Die Zeit vor Ort habe ich insgesamt als sehr konzentrationsfördernd und produktiv erfahren. Pandemiebedingt startete der Aufenthalt etwas turbulent, da sich bei mir frühere Projekte verschoben haben, es familiäre Herausforderungen zu bewältigen gab und allgemein die Kontakteinschränkungen vor Ort durchaus belastend waren. Zwar schafften die wöchentlichen zoom-Meeting mit den anderen Fellows und den Mitarbeiter:innen des Wissenschaftskollegs eine gewisse Stabilität, doch hätte ich mir natürlich gewünscht, dass diese live stattfinden könnten, was bis zum Schluss leider ebenso nicht möglich war wie die Exkursion nach Hiddensee. Umso schöner waren dann die gelegentlichen, sehr angenehmen persönlichen Gespräche, etwa mit Prof. Ulla Bonas und Dr. Christian Suhm, die ich als sehr hilfsbereit, interessiert und unterstützend erlebt habe.

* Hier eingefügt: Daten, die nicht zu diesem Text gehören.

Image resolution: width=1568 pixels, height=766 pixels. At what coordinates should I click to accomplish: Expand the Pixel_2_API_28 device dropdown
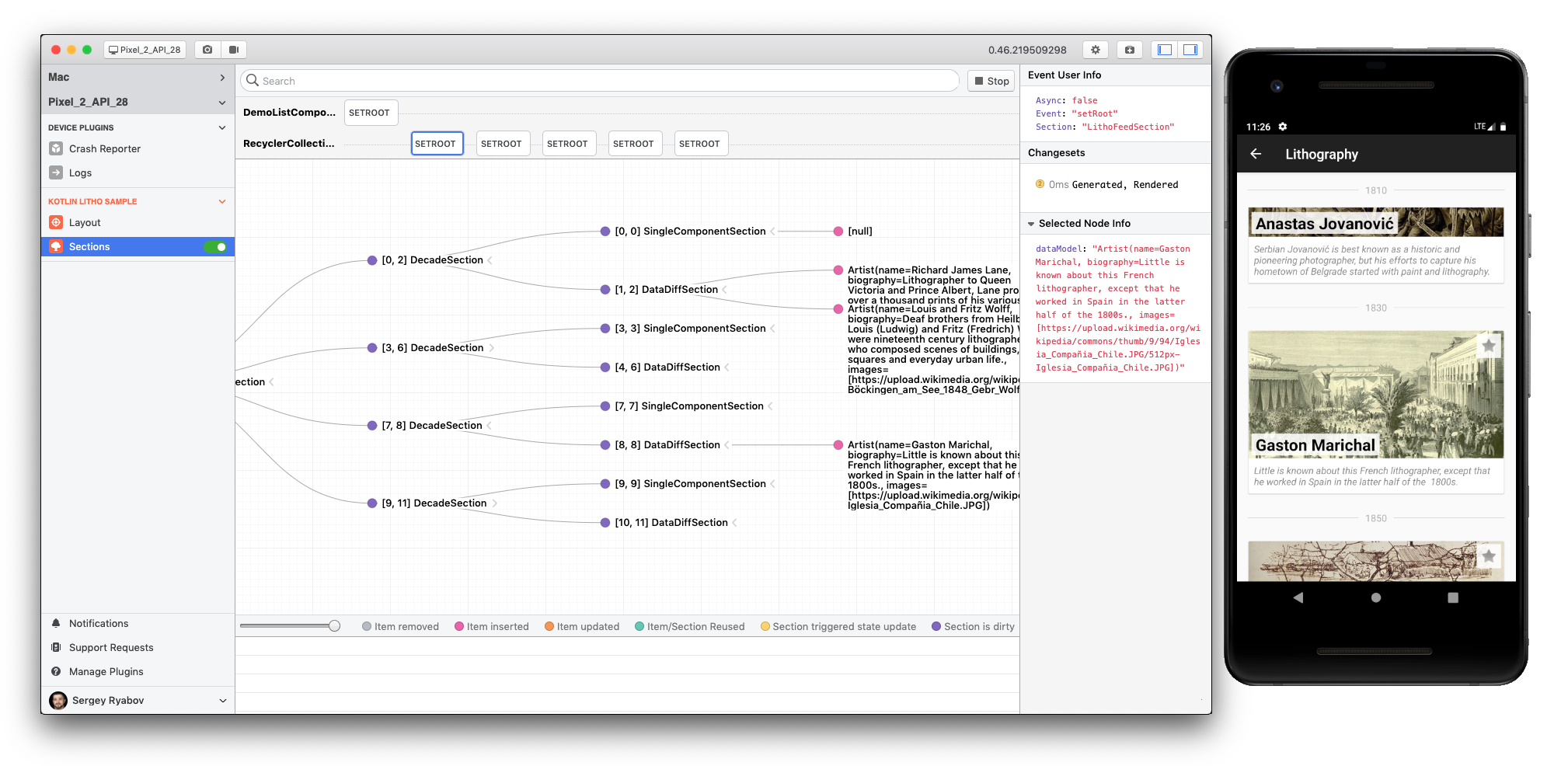click(x=222, y=103)
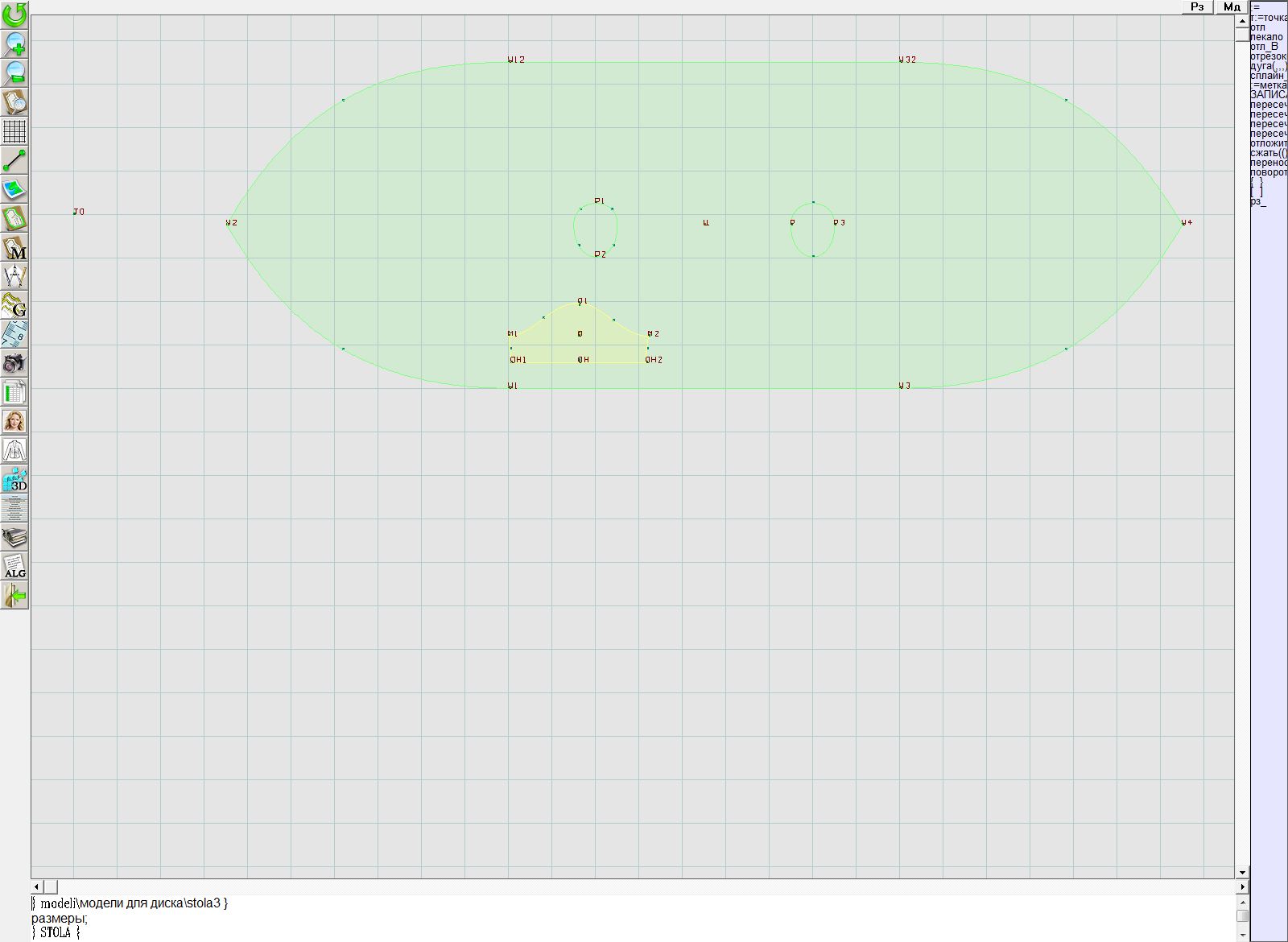Open the woman portrait icon
The height and width of the screenshot is (942, 1288).
[x=14, y=421]
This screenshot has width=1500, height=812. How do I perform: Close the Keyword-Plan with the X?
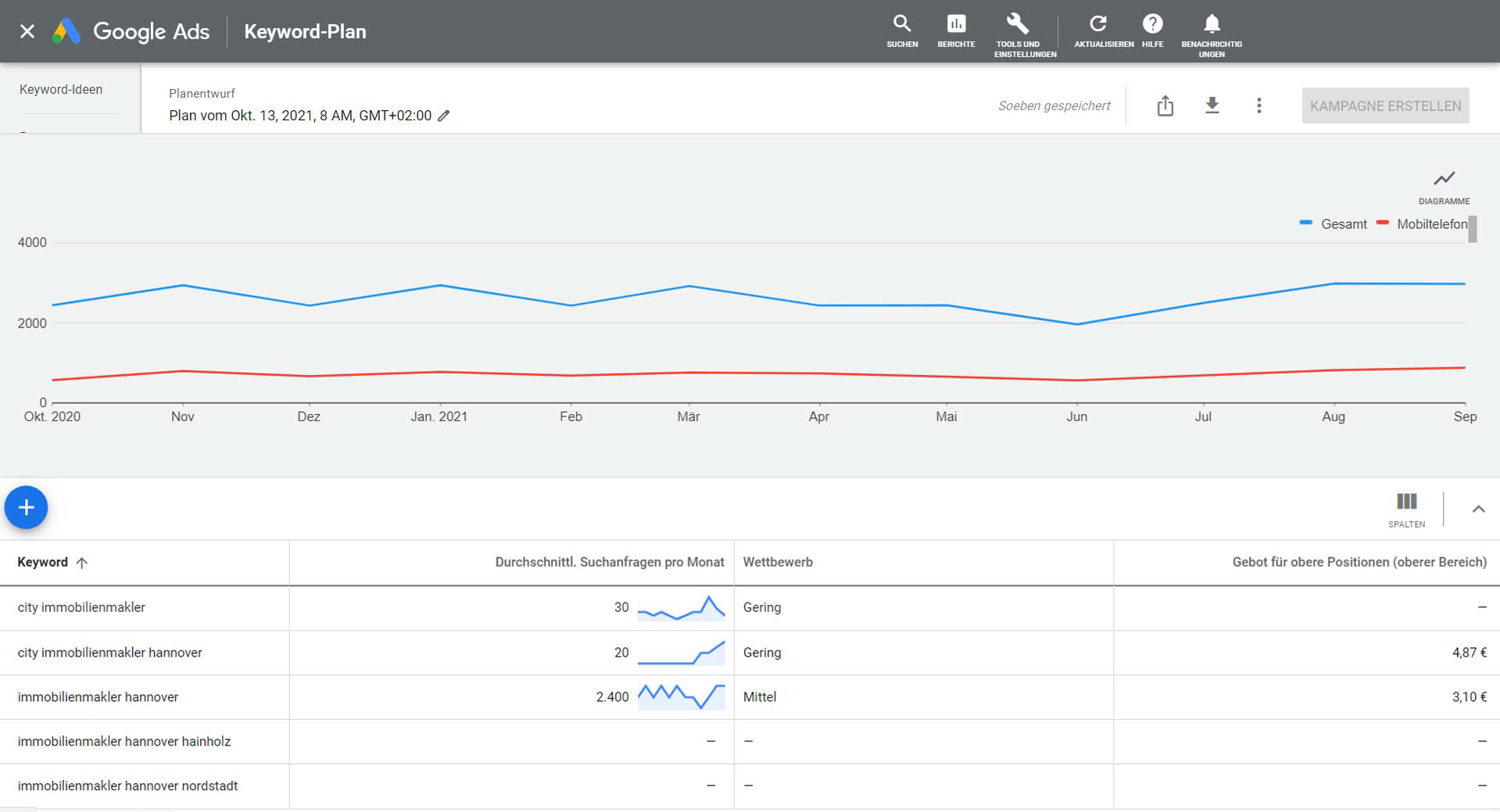coord(27,31)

Grundlegend hatte ich eine sehr arbeitsame Zeit am Wissenschaftskolleg, eine großartige Unterkunft mit Blick auf den Dom und immer wieder sehr produktive Gespräche mit den Kolleg:innen am Wissenschaftskolleg und dem Institut für deutsche Philologie, für die ich sehr dankbar bin. Unter den pandemiebedingten Bedingungen kam es zu ausgedehnten Spaziergängen mit den Kolleg:innen. Eine schöne Lösung, die ja auf ihre ganz eigene Tradition zurückblicken kann; man denke etwa an die ausgedehnten Wanderungen auf dem Philosophenweg in Jena, auf dem sich der akademische Austausch im wahrsten Sinne des Wortes bei-läufig abgespielt hat. Alles in allem ein in jedem Sinne außergewöhnliches Jahr am Wissenschaftskolleg, auf das ich schon jetzt gerne zurückblicke.
Liste der im Zusammenhang mit dem Forschungsaufenthalt im Kolleg entstandenen Publikationen
- Rezension zu: Simon Strauss (Hg.): Spielplanänderung! 30 Stücke, die das Theater heute braucht, Stuttgart 2020, in: Arcadia H. 1/2021, 1-6.
- „Undine spricht. Ingeborg Bachmanns ‚Undine‘ im Kontext ihrer medialen Genese“, Aufsatz, Weimarer Beiträge, H. 1/2021, 84-101.
- „Quer-, Nach- und Überdenken. Zum Vollzug der Nachdenklichkeit“, in: Nachdenklichkeit, hrsg. v. Christine Abbt u.a., Diaphanes: Berlin 2020, 71-76.